Google seems to think the web has evolved to the point where iGoogle is no longer necessary. And they suggest that mobile apps and Chrome extensions will fill the void. Which I can believe on my phone – I’ve never used the mobile iGoogle homepage on my smartphone. But for my desktop and laptop I have not yet found a Chrome app that satisfactorily replaces iGoogle. And ofcourse you can’t take a Chrome Extension with you when you log in from another computer, or even a different browser.

There are a couple other alternatives too: NetVibes and Protopage. We’ll see if Google changes their mind if the drive to either of these two dashboards heats-up.

NetVibes is the more mature and feature rich platform, while Protopage still has some work to do to smooth things out and fill in the gaps.

Both are based on the idea of feed reading; and NetVibes has a beautiful reader mode that is worth it to make the switch from Google Reader. There are a few quirks to get used to:

  • you can’t easily share, e-mail, or mark an item while viewing the full item – you have to check the item and then access the action menu at the top right – but you there are quick-access icons for this in both compressed header and tiled mosaic views;
  • share options are limited to Facebook and Twitter, whereas Google Reader offered many more options and the ability to define your own; and
  • there’s no starring or tagging, which admitted was of limited usefulness in Google Reader since it became subservient to Google+ but it would be nice if NetVibes offered it.

Hopefully NetVibes will get ambitious and challenge not just iGoogle but Google Reader too – the defacto king of feed reading.

Protopage only displays feeds in boxes as separate widgets, but it is possible to combine several feeds into one widget so you can compress it somewhat. But you can’t streamline it into one continuous feed.

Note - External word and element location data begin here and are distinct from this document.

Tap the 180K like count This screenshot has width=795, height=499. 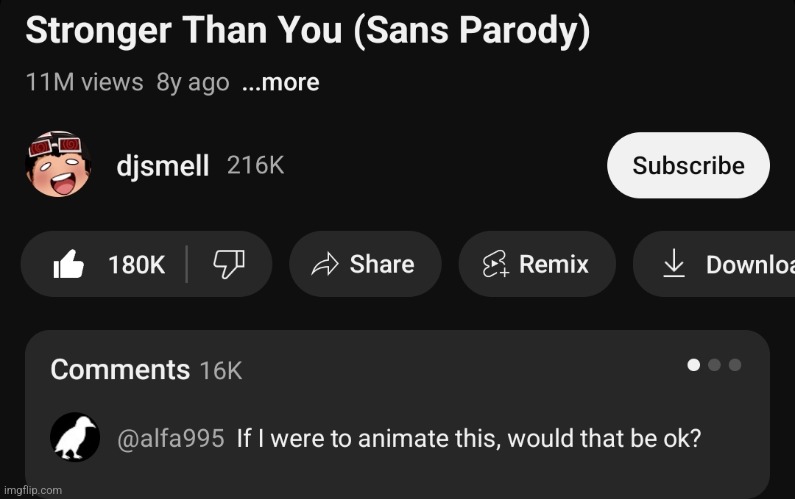(136, 265)
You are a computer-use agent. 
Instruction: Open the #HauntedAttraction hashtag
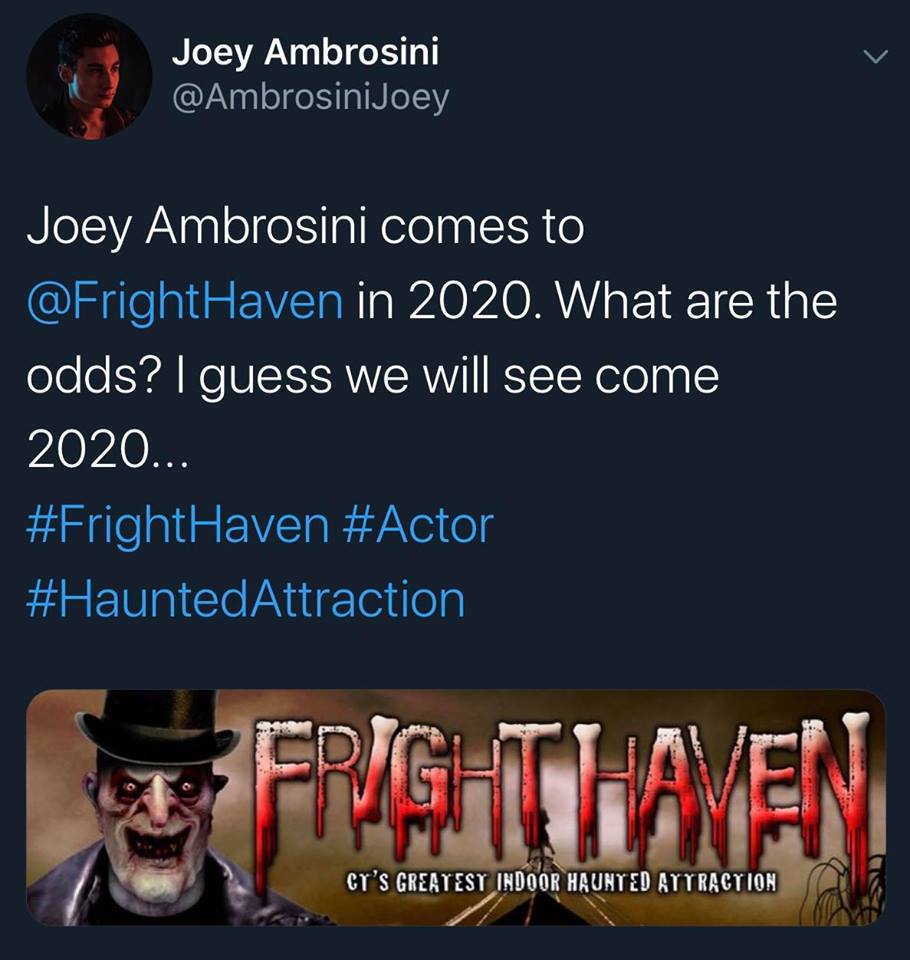point(246,599)
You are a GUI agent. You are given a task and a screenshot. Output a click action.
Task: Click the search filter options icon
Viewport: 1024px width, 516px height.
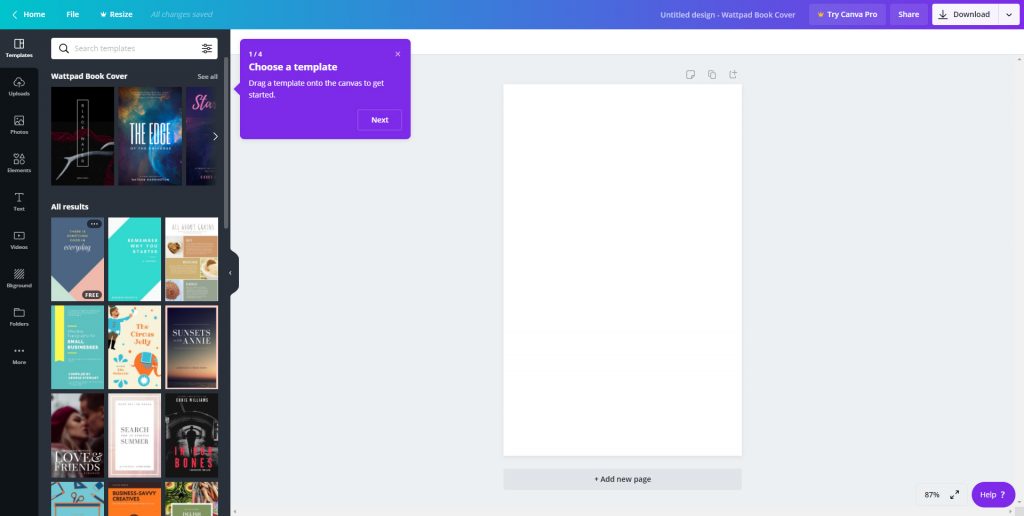click(207, 48)
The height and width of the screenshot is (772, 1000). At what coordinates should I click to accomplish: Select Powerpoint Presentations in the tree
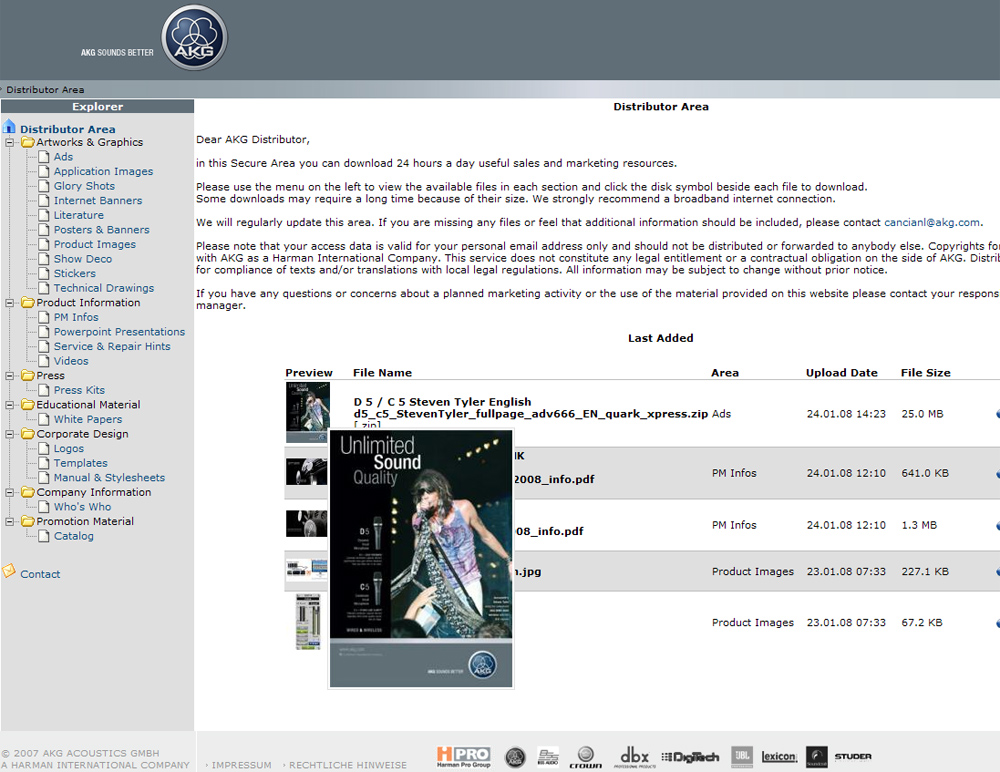pos(119,332)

The other thing a dashboard needs is active widgets. Not just the weather or the quote of the day; but e-mail, calendar, twitter and more. Widgets that you can interact with and manipulate the contents of.

In this case NetVibes definitely has the lead over Protopage with a well documented API and easy to use widget showcase. Unfortunately since NetVibes (or Protopage) isn’t hosting any of this data (unlike iGoogle that was hosted by the same people who host your GMail, GCalendar, GTasks, etc.) you need to authorize the dashboard widget to access that data. The essential NetVibes widgets seem to have this ability but the third-party widgets don’t – it’s not part of the API! So you can view your Google Calendar if you make it public but you can’t update it.

Hopefully we’ll see NetVibes and Protopage improve their API’s and either internally or with the help of independent third-party developers build widgets that let us re-create our iGoogle dashboard without having to abandon all the other stuff we have with Google – at least until they discontinue it!